Succès de la régulation

Contacté par Medscape, le Dr François Braun, président de Samu Urgences de France, fervent promoteur du SAS, y compris dans sa région de Moselle, se montre, lui, plus enthousiaste quant aux projets en cours : « Le SAS a deux composantes qui sont très liées : la régulation médicale et l'effection. Aujourd'hui il y a beaucoup d'endroit, où il n'y avait pas de régulation de médecine générale, à côté de l'aide médicale urgente, le SAS répond à cette problématique, c'est un succès au niveau des sites pilotes. Il reste des choses à améliorer comme la possibilité de faire de la régulation médicale à distance. Par ailleurs, parallèlement à la mise en place de régulation de médecine générale, se sont aussi installées des régulations en psychiatrie dans certaines régions, c'est un autre succès à mettre sur le compte de ces sites pilotes, à Lille mais aussi à Rennes. Et il y a d'autres filières du SAS qui ont l'air de bien fonctionner comme la filière du centre antipoison à Bordeaux. »

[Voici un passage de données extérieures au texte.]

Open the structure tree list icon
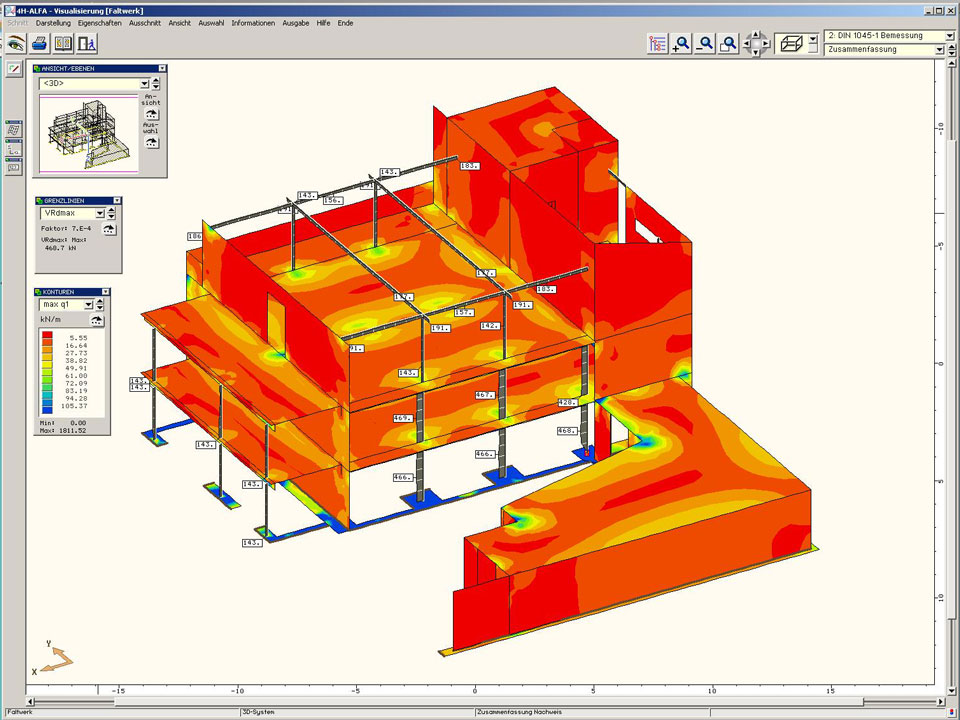960x720 pixels. pyautogui.click(x=657, y=43)
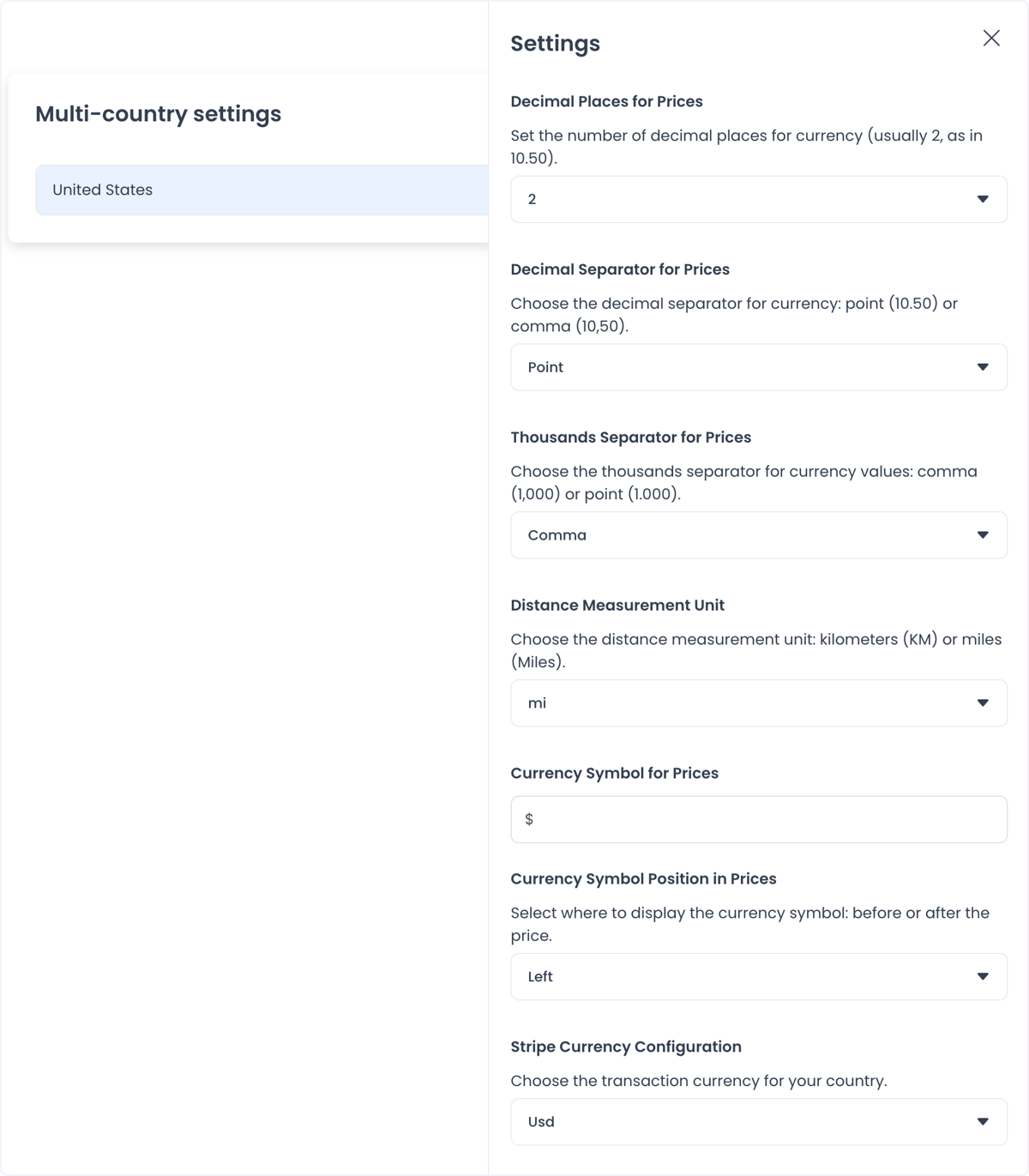This screenshot has width=1029, height=1176.
Task: Click the Stripe Currency Configuration label
Action: click(x=626, y=1046)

Peu de médecins effecteurs

Pour autant, le Dr Braun ne nie pas que des problèmes sont rencontrés en matière de d'affection en médecine générale : « L'effection de médecine générale focalise toutes les inquiétudes car c'est elle qui aura un effet sur le désengorgement des urgences.  Mais il ne faut pas s'attendre à ce que l'on ait des résultats en six mois : nous n'avons plus de garde de médecine générale depuis 2003... Il est clair que nous ne connaissons pas aujourd'hui de département où l'effection de médecine générale fonctionne bien à 100%. » Autre sujet épineux, la forme juridique que prendront les SAS : « Le modèle juridique des SAS est aussi un sujet. La majorité des sites pilotes a adopté la forme conventionnelle à savoir la signature d'une convention entre la médecine de ville et l'hôpital. Mais dès lors que nous viserons une organisation supra départementale, la convention risque d'être limitée. Nous avions de notre côté réfléchi à un modèle de groupement de coopération sanitaire (GCS). Nous serions alors dans une structure indépendante où tout le monde serait représenté. »

 
L'effection de médecine générale focalise toutes les inquiétudes car c'est elle qui aura un effet sur le désengorgement des urgences.
 

Les conclusions sur la mise en place des sites pilotes sont attendues en début d'année prochaine.